_Activity:_
Return the lines below in which the string "Open" occurs.

_Input material:_

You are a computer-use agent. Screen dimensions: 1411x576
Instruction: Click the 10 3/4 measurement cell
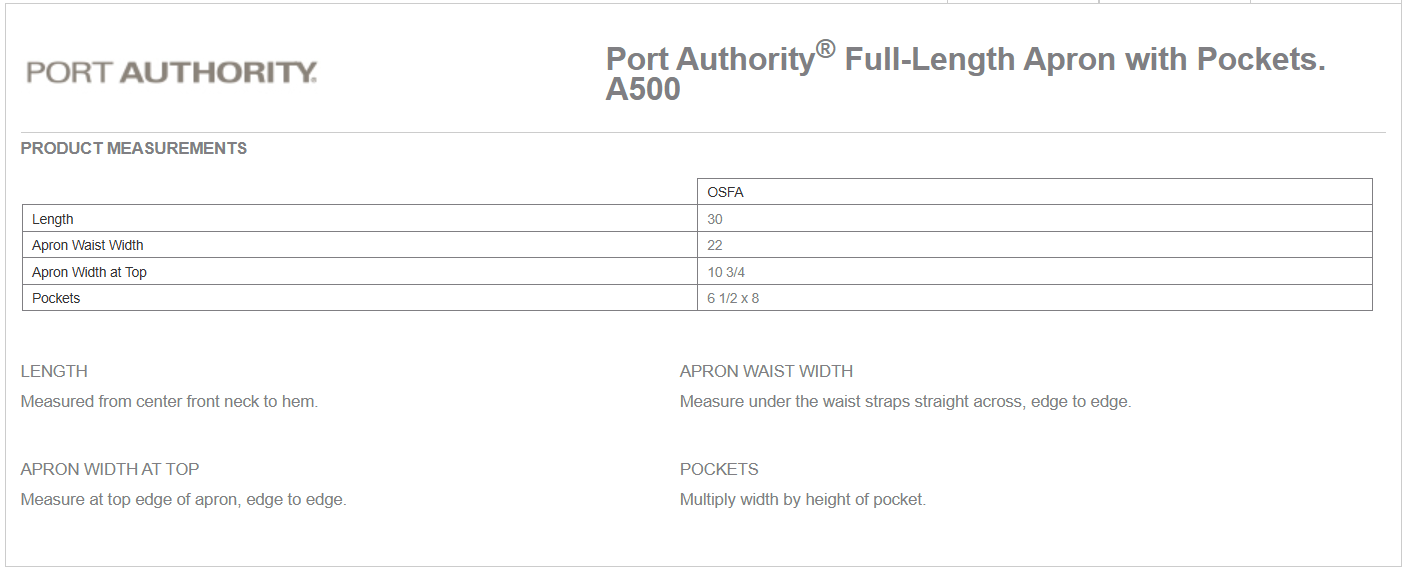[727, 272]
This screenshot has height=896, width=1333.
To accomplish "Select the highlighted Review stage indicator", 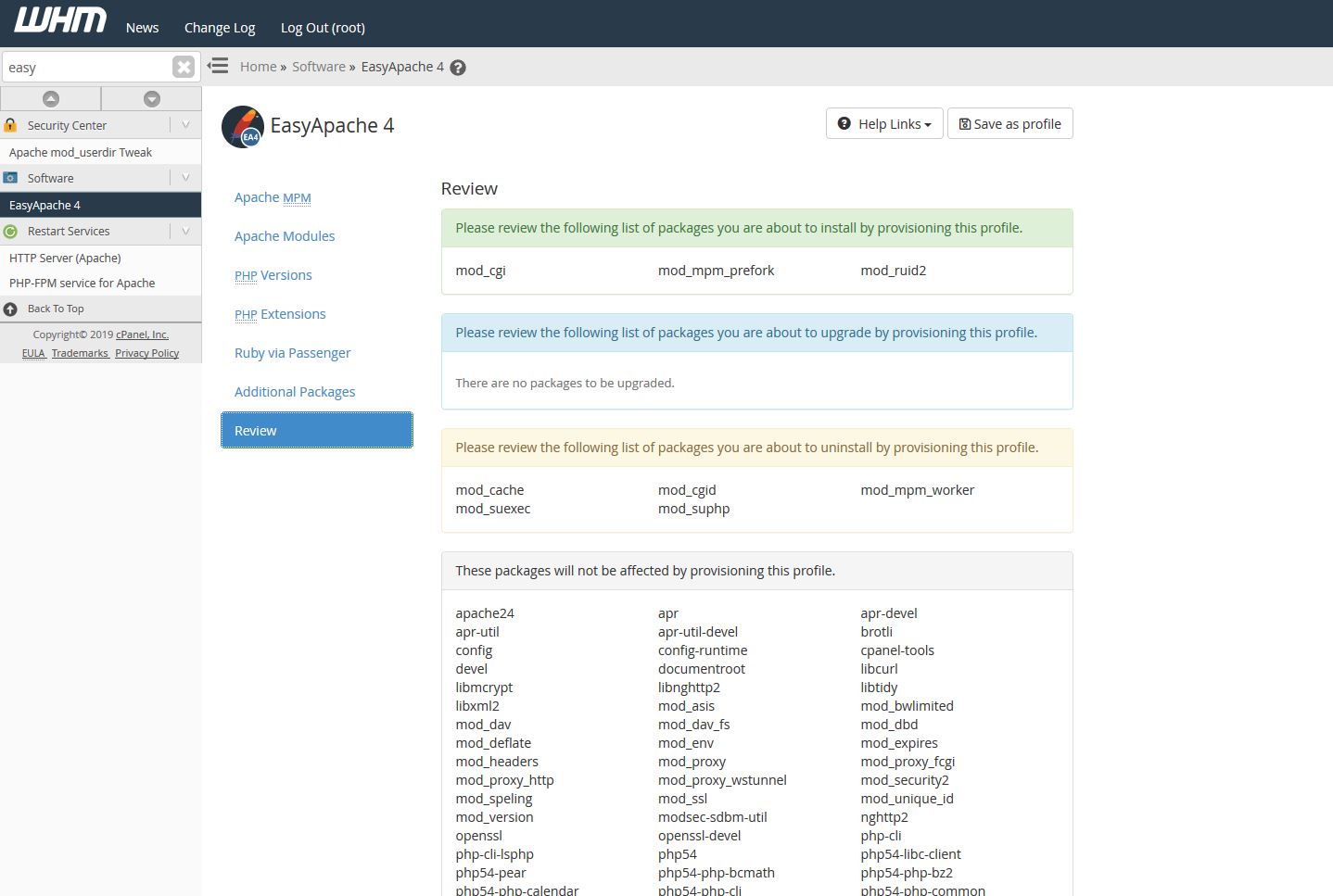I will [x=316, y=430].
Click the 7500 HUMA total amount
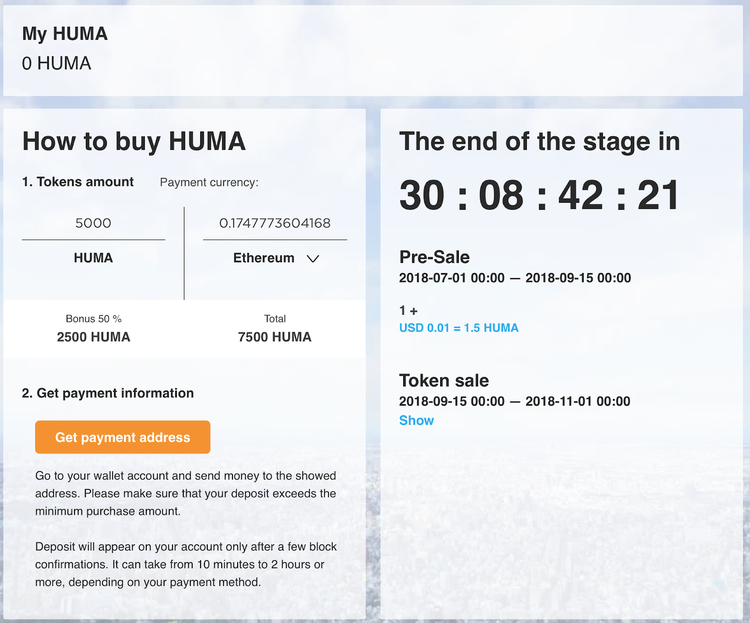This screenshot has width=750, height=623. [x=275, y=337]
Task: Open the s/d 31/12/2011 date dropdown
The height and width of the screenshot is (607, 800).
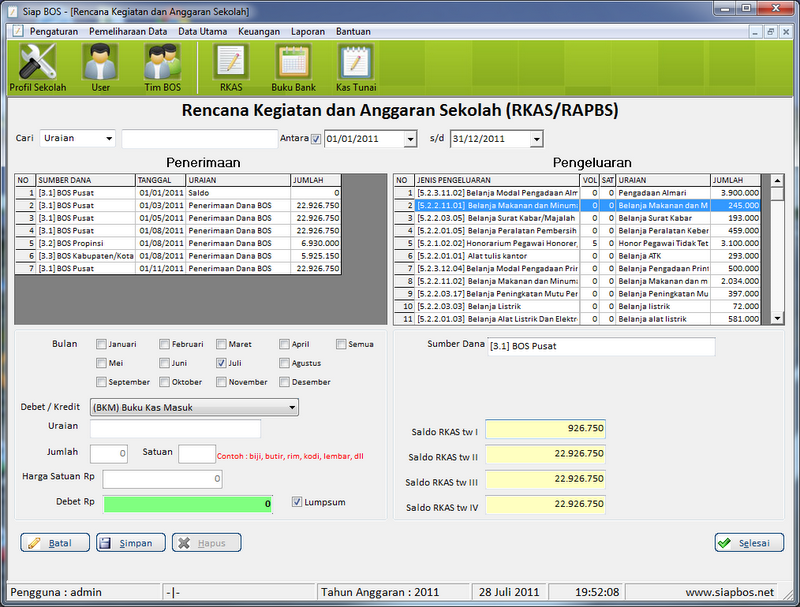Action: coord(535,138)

...

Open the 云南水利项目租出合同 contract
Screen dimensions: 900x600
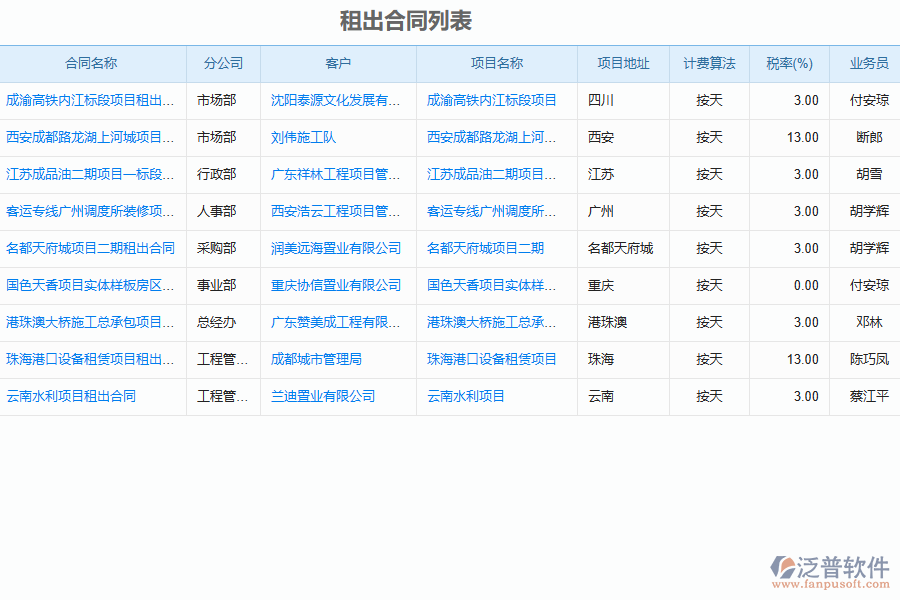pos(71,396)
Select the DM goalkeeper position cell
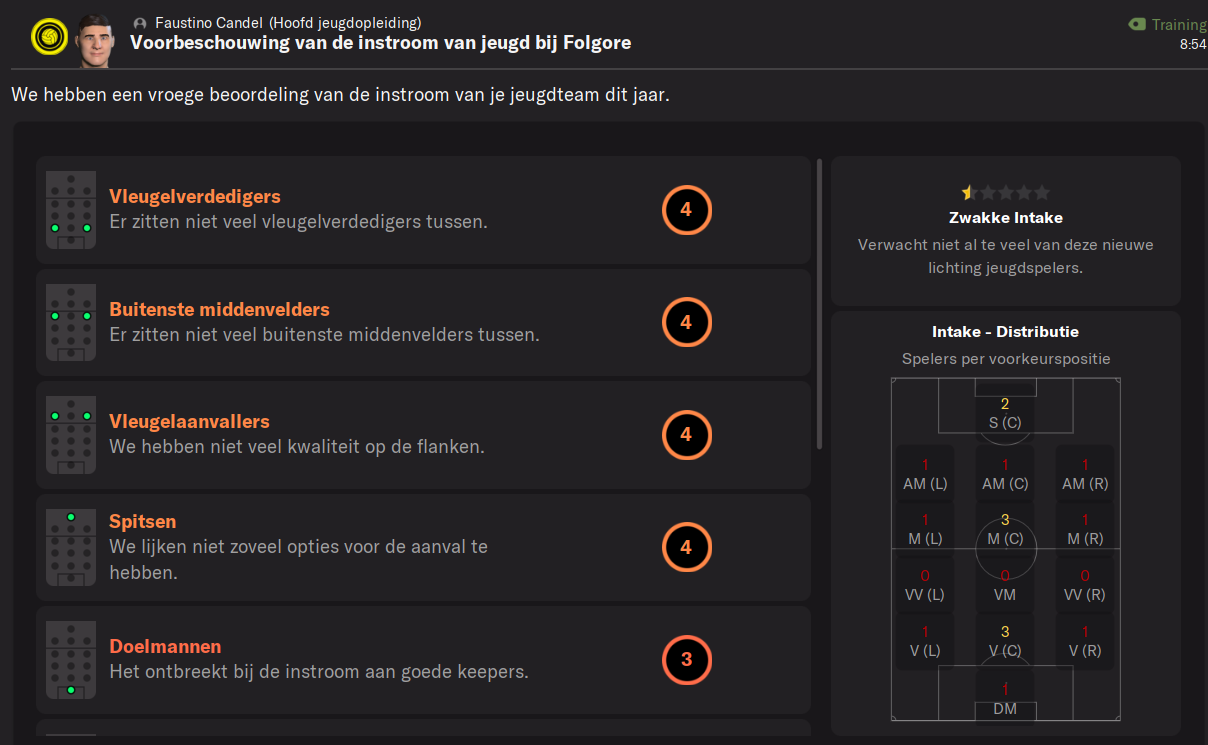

_Exercise result:_
Task: Open the s/d 31/12/2011 date dropdown
Open the 云南水利项目租出合同 contract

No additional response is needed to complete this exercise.